No to NHS charges!

by Daphne Liddle

THE PEOPLE of Britain love and treasure the NHS. In spite of all its well-publicised shortcomings everybody in the country needs its services sooner or later and the overwhelming majority have a positive experience of treatment.

And they are prepared to come out on the streets in very large numbers to defend it. No other issue has provoked such a big response in terms of protests and marches to defend the NHS as it is and its essential principle of free access to treatment as needed for all.

This is a really big problem for the extremist fundamentalist market capitalists who own and control the western world today.

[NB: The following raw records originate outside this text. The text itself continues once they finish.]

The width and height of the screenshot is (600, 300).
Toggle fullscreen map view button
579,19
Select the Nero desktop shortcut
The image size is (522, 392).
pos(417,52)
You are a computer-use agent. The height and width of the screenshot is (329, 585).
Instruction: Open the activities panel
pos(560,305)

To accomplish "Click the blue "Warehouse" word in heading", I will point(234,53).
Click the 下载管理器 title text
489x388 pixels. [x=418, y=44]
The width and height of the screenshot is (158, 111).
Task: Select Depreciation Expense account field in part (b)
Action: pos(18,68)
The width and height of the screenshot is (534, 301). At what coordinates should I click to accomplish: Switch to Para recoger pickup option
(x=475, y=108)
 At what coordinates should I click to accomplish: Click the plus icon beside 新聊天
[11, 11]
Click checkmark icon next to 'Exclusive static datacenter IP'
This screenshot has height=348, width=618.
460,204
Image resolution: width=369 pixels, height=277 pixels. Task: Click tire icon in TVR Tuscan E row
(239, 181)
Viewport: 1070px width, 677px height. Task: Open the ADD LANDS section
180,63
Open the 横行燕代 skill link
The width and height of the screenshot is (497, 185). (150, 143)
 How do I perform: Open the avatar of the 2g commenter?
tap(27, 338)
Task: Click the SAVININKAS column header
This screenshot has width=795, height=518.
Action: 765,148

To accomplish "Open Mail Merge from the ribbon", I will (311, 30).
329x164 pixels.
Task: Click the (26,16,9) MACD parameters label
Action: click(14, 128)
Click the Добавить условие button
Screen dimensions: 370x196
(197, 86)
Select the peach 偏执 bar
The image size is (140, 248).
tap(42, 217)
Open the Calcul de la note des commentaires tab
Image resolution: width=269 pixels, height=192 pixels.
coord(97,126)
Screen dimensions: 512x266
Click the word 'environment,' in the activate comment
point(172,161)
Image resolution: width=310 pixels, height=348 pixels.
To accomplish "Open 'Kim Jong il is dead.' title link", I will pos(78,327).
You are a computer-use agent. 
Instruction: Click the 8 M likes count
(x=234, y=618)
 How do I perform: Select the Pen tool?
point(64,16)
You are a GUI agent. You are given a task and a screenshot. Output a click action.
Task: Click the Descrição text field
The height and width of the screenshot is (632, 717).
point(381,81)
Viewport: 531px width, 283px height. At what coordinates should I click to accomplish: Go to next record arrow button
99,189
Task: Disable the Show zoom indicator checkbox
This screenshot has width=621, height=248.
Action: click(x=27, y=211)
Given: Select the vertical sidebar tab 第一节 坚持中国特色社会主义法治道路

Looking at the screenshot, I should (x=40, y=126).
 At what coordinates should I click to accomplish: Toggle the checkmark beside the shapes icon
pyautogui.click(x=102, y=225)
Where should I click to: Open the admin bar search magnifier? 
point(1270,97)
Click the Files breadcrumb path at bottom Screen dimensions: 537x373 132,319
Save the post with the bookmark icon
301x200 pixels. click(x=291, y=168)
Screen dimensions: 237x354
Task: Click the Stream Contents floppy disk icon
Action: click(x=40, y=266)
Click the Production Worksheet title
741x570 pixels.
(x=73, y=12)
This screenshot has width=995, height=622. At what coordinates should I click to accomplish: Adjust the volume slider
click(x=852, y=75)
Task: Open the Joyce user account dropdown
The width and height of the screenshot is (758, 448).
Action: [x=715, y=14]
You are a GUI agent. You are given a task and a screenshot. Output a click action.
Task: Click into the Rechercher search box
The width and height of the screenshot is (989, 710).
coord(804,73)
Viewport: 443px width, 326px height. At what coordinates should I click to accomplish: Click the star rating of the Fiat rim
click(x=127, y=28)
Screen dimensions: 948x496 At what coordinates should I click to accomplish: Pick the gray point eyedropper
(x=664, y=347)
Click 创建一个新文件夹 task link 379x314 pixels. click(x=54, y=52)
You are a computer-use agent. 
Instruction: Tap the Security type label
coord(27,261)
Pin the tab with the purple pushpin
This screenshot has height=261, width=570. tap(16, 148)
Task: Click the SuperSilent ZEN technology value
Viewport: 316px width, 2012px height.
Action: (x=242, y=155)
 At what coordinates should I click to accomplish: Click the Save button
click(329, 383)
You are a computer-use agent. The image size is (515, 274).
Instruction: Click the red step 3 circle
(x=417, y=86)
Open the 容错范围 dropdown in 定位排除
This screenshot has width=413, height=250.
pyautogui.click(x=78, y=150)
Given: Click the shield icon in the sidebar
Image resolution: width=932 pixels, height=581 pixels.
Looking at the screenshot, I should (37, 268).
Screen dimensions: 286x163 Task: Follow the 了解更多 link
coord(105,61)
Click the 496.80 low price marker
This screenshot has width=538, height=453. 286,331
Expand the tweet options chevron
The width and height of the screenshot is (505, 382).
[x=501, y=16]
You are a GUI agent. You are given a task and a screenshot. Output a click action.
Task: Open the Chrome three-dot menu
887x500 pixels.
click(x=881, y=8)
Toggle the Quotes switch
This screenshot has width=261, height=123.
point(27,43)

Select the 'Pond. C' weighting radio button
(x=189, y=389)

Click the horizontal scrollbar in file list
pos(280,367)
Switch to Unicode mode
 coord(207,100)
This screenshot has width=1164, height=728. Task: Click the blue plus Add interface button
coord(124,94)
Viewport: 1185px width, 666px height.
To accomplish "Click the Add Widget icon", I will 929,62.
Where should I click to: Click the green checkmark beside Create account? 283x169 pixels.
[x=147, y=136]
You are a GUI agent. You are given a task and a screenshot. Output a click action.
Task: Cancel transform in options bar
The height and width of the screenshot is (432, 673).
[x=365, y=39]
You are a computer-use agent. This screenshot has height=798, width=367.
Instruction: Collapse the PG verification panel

We pay for the NHS through our taxes but they could make so much more profit if we also had to pay to visit our GPs or to go to hospital. And an unexploited source of profit anywhere breaks their hearts.

Their ideas dominate the main political parties: the Tories, the Liberal Democrats and the right-wing Labour leadership — though the Labour membership are a different matter. And have no doubts, Ukip would be the fastest to sell our health service to American entrepreneurs if they ever got a chance.

So the ruling class has been privatising the NHS by stealth, bit by bit, while protesting that they are improving the NHS and protecting its founding principles.

In doing do they have chained most hospitals, ambulance and other services to huge PFI debts and contracts with private healthcare providers that are draining all the funding for the NHS — and then complaining that the NHS is too expensive to continue as it is.

MPs will vote in favour of NHS cuts and the introduction of market principles in the House of Commons and at the same time they will hypocritically turn out on public protests to save their local hospital.

This contradictory behaviour shows that there is real power in the love that the working class have for the NHS and their readiness to defend it, which the MPs are afraid to provoke.

This is why the ruling class has been conducting a longterm propaganda campaign to undermine our respect for the NHS.

The Government keeps hospitals too short of funding to give the standards of care that NHS staff want to give — and we get scandals like the Mid-Staffs Hospital. Newspapers are so full of stories of people who have bad experiences with NHS care that readers get the impression that these are the norm rather than the exception.

And we regularly get someone suggesting that we should pay to visit our GPs and hospitals. Last week it was the turn of former Labour Health Minister Lord Warner and his “independent” think tank called Reform.

Warner wants us all to pay £10-a-month to use the NHS as well as £20-a-night for hospital stays — assuming that is a trivial sum that no one would miss — unless you are a family of four or five (£50-a-month) deep in debt and depending on a food bank to survive. Do we use our pittance to pay our debts, pay the rent, pay the gas bill, buy some food or pay for the NHS?

The greatest users of all these services are the elderly, the disabled and chronically sick — usually people on the lowest incomes; people with diabetes, heart problems, high blood pressure, epilepsy, asthma, crohn’s disease and so on. They need to visit their GPs regularly and may end up in A&E more often than most.

Both Hunt and Reform allow there would be some means-tested exceptions for those who cannot pay. That would mean setting up a very expensive bureaucracy to check on patients’ incomes. And it would find that almost all the most frequent users of NHS services are the elderly and people with chronic conditions who would have to be exempted from charges.

It would cost the NHS more than it would save.

Unite head of health Rachael Maskell said: “Lord Warner, the co-author of the Reform report, is a stalking horse for the interests of the private healthcare companies to which he has strong links — and this should be borne in mind in any discussion of this divisive ‘membership charge’ idea. This is an unacceptable conflict of interest.

“Immediate savings could be made to the NHS by stripping out this obsession with turning the health service into a market place for private healthcare companies, when the £30 billion funding crisis is looming.”

A ComRes poll published last week in the Guardian found people in Britain overwhelmingly opposed to paying to see a GP. It found that only 27 per cent would pay £10 but 56 per cent against. The people of Britain are not daft.